Ask A Sheroes Stan: Brad Horvath Finally Answers Super Important Dolly Parton Q’s
“I died and went to Dollywood…on Monday! No kidding. Now I’m back and needless to say, I can’t wait for Sheroes tonight!”
Earlier this month, we were proud to launch our Sheroes Stan residency, a program that connects aca-fan knowledge and wisdom to the vastly growing motley crew that of international and local artists that are regularly involved with Sheroes each month.
Related: [meta talk] Lorna Mills Triangulation Blog Interview
For Sheroes #9: Dolly Parton, we were so glad to invite documentary filmmaker (and certifiable Dollite) Brad Horvath.
Brad — who was blogging over at Indiewire this week about the 2012 Nashville Film Festival — is someone who is incredibly within six degrees of Dolly. And mind blown! Did something really C000OOOL with his fannish-ness. In 2009, he made a documentary called The Book Lady regarding Dolly’s Imagination Library and her ongoing literacy advocacy work. (He was also just at Dollywood on Monday, but somehow still found the time in the midst of that pixie dust and butterflies to answer our burning fan q’s!)

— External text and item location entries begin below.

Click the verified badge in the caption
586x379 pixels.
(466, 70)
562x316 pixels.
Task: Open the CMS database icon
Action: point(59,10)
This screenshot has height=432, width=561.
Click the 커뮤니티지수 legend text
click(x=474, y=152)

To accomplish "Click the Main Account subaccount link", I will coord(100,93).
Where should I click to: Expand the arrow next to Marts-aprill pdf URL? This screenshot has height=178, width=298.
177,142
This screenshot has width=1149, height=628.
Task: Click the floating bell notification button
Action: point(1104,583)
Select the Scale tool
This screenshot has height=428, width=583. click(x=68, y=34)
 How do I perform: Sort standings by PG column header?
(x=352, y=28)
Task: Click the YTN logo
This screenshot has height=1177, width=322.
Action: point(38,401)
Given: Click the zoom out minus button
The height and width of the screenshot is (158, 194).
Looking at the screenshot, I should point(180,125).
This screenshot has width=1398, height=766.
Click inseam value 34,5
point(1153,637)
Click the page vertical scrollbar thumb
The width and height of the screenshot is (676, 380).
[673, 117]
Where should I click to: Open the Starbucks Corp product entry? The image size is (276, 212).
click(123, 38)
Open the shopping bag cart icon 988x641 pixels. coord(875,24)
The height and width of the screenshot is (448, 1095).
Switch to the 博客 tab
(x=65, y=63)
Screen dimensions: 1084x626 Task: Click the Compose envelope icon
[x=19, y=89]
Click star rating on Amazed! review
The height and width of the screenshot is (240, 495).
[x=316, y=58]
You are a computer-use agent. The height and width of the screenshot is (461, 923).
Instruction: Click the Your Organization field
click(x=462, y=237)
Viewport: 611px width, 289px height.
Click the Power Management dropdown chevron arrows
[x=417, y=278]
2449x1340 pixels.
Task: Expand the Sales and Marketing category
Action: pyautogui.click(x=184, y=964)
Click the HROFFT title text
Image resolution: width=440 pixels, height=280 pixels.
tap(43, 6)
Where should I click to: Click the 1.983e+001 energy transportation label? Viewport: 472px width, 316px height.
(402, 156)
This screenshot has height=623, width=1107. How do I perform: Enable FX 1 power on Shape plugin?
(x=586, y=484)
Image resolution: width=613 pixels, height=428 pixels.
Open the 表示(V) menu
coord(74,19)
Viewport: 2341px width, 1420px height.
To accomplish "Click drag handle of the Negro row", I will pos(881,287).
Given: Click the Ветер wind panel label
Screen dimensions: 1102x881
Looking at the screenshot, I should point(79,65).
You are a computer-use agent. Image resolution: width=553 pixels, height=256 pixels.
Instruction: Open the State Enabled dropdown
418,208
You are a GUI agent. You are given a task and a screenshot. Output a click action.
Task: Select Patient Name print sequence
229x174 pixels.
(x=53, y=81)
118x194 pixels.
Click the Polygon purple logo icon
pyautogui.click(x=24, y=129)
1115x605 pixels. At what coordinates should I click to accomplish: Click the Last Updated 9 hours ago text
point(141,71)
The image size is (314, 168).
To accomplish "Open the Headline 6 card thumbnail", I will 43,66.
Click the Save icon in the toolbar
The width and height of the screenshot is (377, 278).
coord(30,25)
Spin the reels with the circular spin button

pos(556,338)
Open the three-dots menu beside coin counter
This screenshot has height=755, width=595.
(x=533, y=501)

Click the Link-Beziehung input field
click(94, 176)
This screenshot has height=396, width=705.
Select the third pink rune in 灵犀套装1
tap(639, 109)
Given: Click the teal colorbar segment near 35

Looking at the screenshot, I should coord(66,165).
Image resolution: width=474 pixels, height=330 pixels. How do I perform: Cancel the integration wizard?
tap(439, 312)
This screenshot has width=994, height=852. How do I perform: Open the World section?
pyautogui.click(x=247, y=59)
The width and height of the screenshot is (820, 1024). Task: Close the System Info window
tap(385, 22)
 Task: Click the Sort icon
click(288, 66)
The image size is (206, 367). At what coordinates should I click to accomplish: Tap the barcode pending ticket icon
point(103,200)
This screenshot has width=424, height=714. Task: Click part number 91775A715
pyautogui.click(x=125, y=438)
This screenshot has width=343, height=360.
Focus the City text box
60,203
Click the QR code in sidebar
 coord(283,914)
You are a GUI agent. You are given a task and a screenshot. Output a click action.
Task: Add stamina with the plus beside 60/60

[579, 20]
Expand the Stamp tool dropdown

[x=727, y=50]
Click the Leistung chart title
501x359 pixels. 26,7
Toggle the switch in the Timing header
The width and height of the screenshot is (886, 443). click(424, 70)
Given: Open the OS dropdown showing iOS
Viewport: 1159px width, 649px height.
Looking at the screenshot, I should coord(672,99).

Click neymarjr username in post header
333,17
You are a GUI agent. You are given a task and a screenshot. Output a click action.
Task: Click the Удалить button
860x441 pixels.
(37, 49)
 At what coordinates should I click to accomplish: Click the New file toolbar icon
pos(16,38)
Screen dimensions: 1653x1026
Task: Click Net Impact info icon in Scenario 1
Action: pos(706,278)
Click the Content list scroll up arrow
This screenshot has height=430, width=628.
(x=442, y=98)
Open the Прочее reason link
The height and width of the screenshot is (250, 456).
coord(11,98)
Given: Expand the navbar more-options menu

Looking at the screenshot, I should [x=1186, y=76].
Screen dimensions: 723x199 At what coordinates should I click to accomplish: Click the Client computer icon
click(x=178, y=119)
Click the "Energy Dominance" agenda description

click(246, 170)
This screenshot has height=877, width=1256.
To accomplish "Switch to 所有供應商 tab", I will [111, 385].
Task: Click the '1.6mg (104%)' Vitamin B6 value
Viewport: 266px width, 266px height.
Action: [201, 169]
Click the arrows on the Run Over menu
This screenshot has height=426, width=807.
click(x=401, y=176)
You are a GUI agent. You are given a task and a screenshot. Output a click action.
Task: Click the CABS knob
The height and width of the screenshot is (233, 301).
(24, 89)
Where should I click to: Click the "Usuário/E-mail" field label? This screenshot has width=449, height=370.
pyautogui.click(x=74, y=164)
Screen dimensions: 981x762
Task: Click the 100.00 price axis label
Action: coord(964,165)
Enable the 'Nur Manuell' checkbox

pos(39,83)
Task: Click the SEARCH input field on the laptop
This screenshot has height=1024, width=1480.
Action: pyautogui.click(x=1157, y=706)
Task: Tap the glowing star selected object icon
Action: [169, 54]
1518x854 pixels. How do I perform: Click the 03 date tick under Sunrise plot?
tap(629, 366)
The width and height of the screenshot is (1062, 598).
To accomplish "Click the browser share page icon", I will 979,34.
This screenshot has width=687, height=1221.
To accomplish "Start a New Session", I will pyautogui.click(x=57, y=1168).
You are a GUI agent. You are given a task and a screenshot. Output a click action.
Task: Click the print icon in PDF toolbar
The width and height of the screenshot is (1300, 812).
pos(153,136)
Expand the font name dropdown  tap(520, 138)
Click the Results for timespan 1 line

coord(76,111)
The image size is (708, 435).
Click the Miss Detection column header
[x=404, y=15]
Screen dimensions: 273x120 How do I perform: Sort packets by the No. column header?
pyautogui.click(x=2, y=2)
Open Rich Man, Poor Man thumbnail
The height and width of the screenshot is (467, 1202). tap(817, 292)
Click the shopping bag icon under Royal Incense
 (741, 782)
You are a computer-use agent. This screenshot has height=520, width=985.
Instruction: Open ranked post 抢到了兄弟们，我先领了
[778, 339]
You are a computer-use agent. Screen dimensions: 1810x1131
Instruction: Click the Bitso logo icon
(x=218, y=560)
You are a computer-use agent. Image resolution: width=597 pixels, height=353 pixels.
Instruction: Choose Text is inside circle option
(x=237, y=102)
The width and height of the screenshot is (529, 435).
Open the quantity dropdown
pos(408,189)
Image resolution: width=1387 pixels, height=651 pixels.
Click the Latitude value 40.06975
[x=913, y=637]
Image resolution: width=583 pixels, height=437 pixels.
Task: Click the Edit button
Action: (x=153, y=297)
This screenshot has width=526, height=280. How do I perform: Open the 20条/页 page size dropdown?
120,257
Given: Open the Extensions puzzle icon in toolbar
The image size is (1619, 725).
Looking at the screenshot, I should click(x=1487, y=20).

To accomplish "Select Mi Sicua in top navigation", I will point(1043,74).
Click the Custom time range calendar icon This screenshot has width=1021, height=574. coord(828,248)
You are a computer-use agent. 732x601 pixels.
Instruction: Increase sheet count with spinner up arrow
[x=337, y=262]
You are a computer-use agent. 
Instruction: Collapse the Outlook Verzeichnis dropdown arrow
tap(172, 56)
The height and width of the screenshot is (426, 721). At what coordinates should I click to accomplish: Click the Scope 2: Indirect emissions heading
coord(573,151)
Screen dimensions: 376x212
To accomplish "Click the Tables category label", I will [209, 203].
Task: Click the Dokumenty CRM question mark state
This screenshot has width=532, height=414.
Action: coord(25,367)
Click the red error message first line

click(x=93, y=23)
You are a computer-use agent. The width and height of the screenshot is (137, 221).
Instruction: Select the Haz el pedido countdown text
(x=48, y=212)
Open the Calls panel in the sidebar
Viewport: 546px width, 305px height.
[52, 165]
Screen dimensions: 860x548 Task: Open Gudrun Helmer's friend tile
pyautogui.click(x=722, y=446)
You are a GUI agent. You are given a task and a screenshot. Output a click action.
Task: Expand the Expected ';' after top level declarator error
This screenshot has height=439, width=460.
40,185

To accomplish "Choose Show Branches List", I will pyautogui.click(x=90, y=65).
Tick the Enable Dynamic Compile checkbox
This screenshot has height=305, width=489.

Click below for the full interview, in which Horvath illuminates on the significance of butterflies, whether Dolly’s disco catalogue is really worth getting into and how she was responsible for Buffy The Vampire Slayer. (And if you’re in Toronto tonight, you can meet Brad at Sheroes #9 and ask him any Q’s we didn’t get answered!)
Yoshi Sodeoka’s “Love is Like a Butterfly” (2012) for Sheroes #9.
Why’s Dolly so into butterflies?
Who isn’t into butterflies? (Butterflies = Dolly fan). In 1974, Dolly Parton wrote and recorded a song called Love Is Like a Butterfly, which was her third consecutive single to reach #1 on the country music charts (it was from an album of the same name).
In the song, Dolly describes love and butterflies as “soft and gentle” and for a few years, it was considered one of her signature songs. In fact, it was used as the theme song for her 1976 syndicated variety show Dolly (not to be confused with her 1987-88 variety show which was also entitled Dolly).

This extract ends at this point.